-- START OF SUPPLIED ENTRIES --
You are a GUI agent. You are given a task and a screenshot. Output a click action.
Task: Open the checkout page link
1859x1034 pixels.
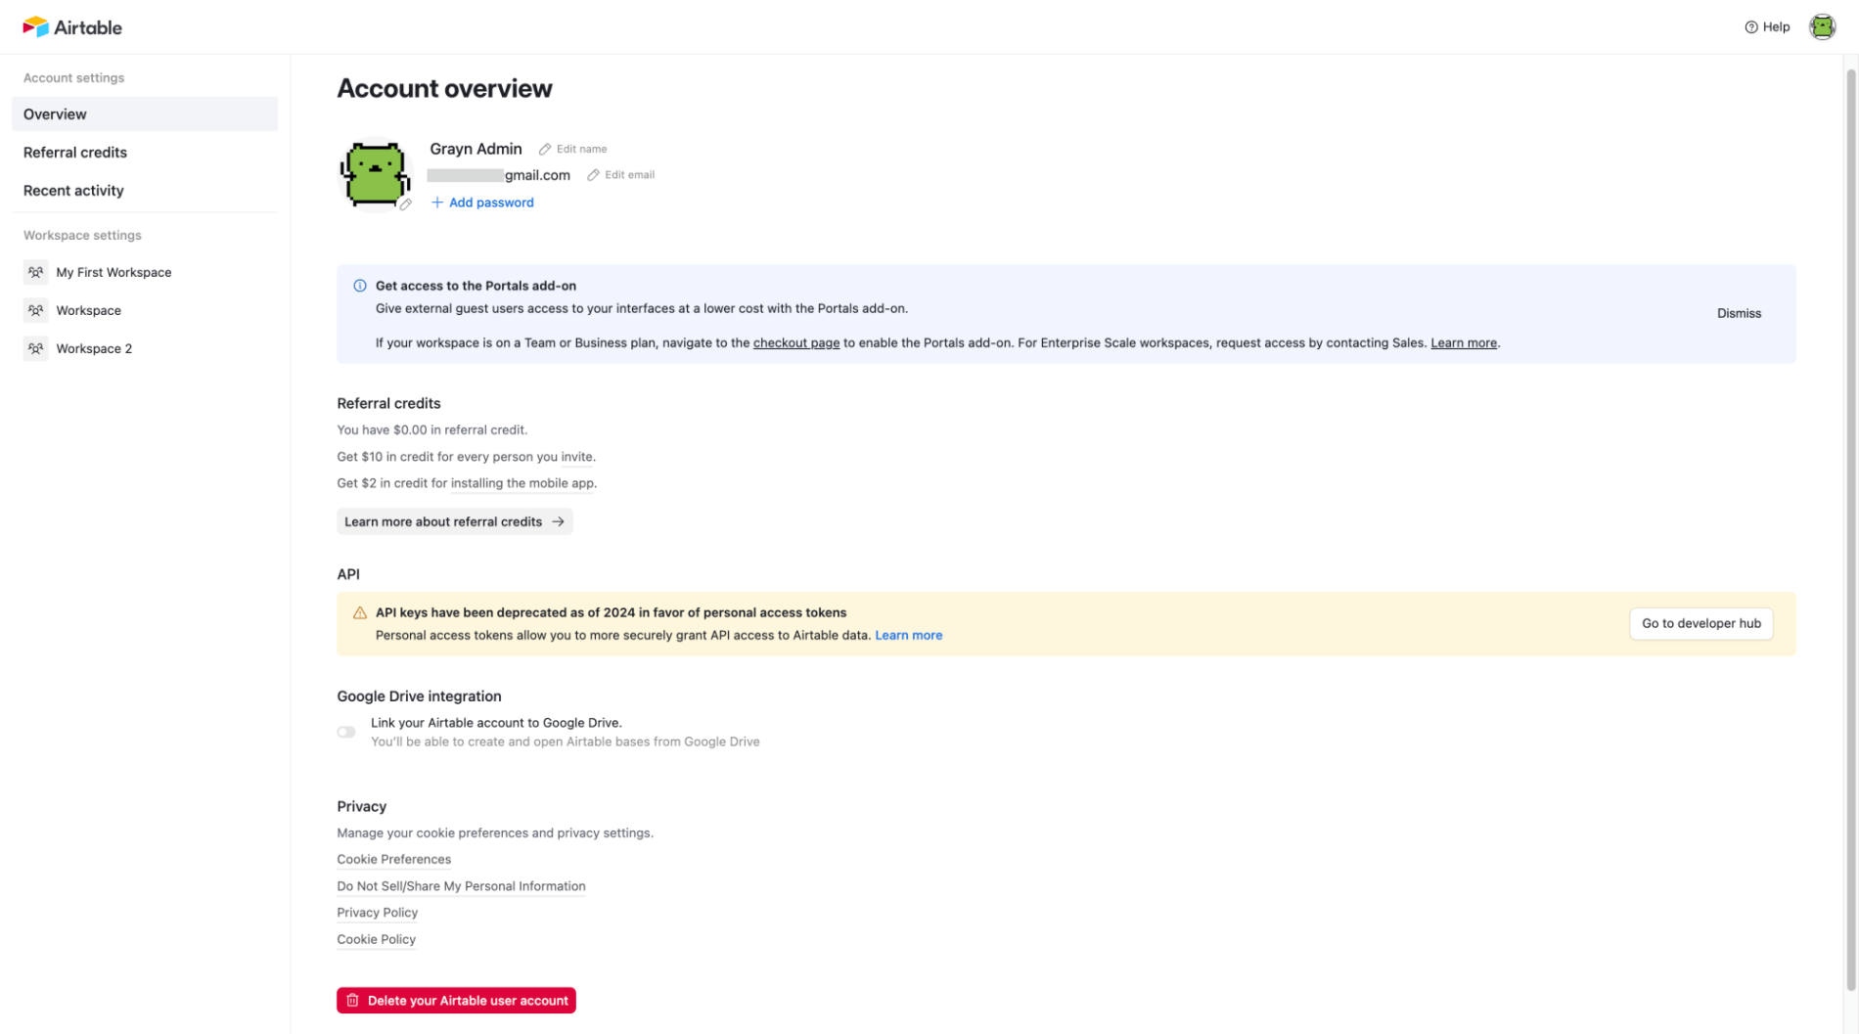point(795,343)
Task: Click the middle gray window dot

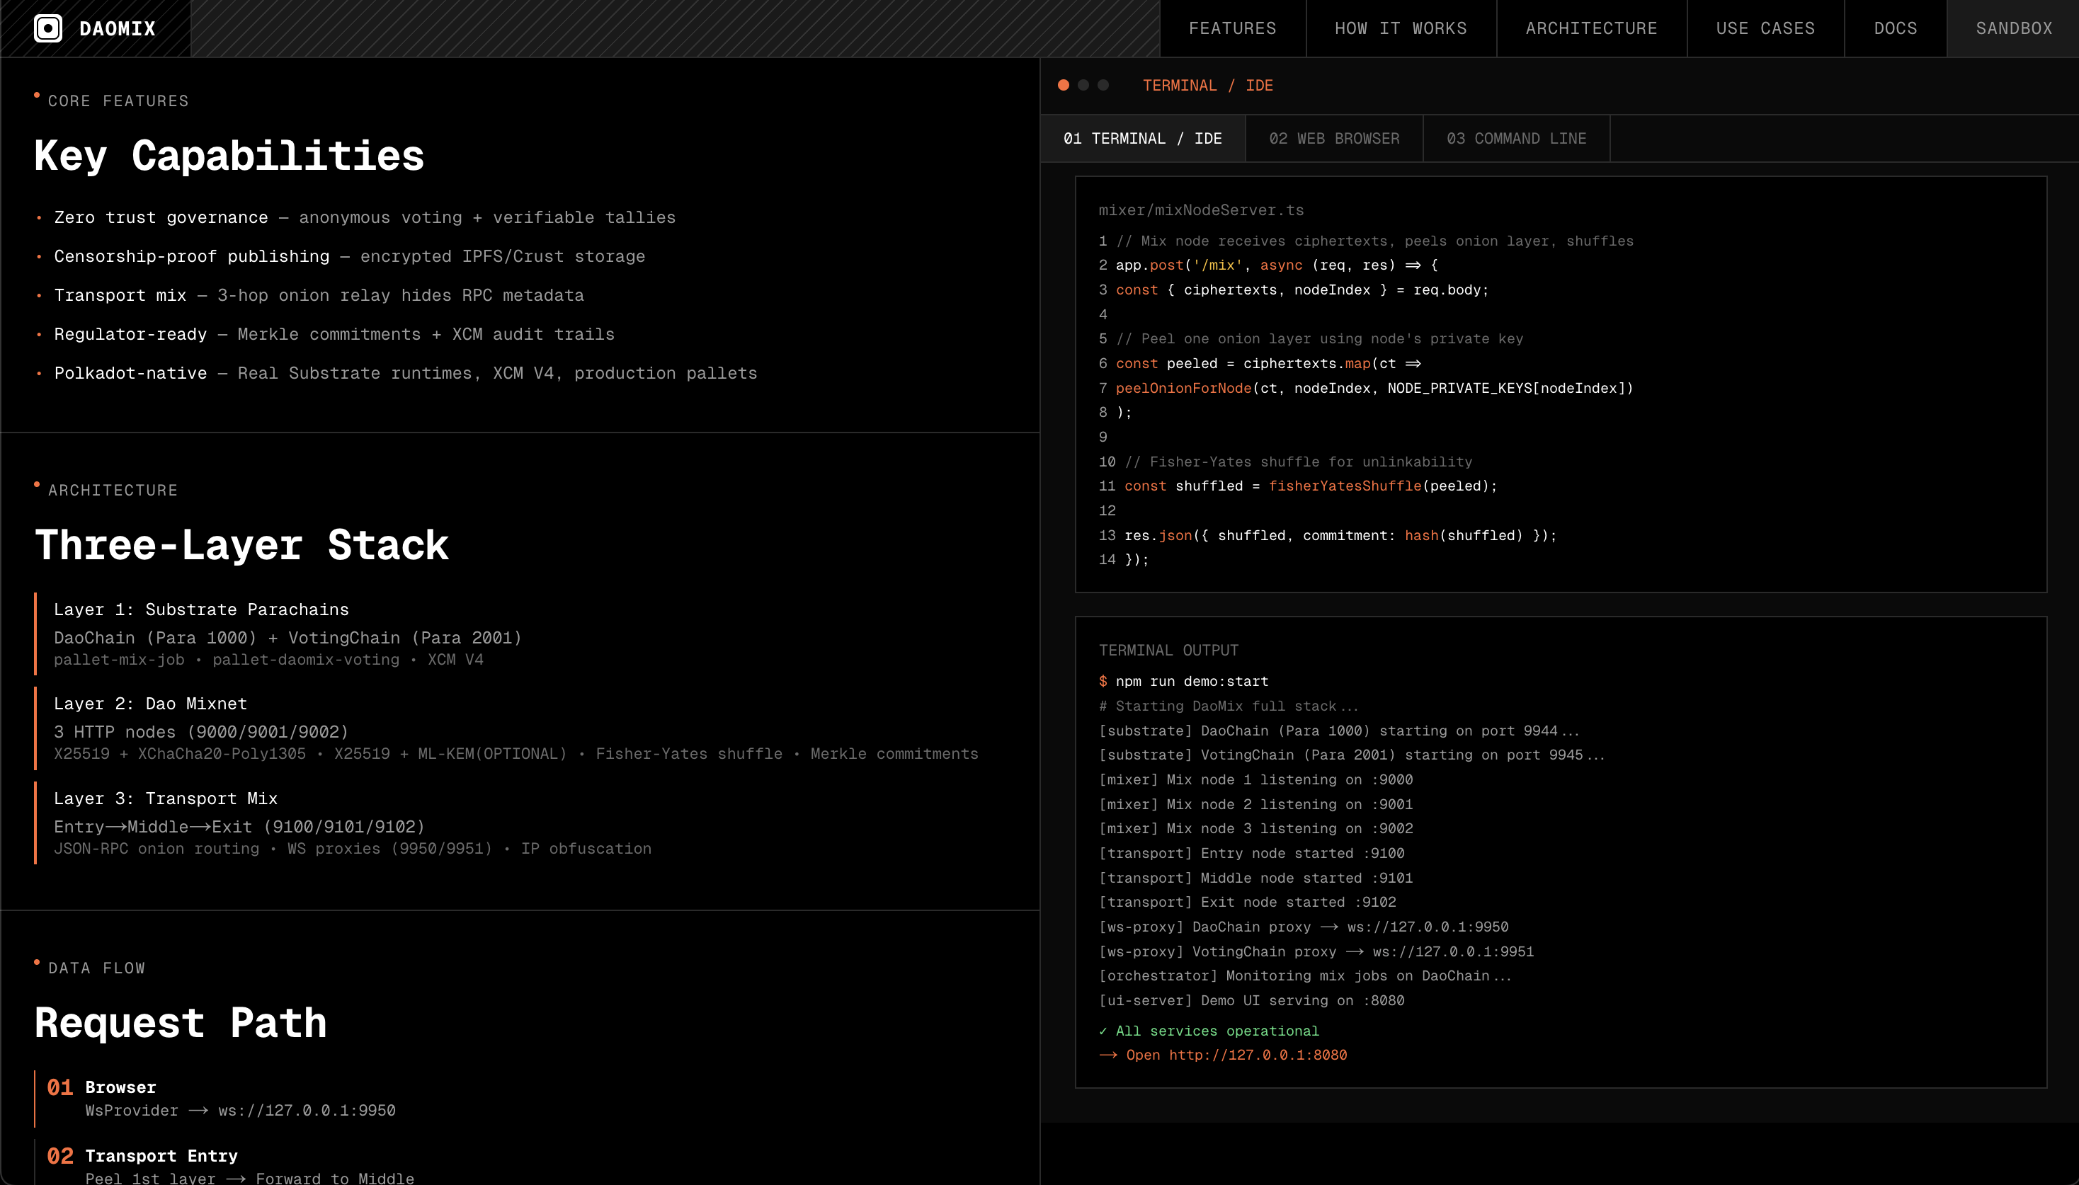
-- END OF SUPPLIED ENTRIES --
# GIVEN PROBLEM
Rewrite the items above, replacing "GUI agent" with "interface agent" and keeping everything else the same. Leave the pictures out of your answer.

# FINAL RESULT
You are a interface agent. You are given a task and a screenshot. Output a click action.
Task: Open the checkout page link
1859x1034 pixels.
point(795,343)
Task: Click the middle gray window dot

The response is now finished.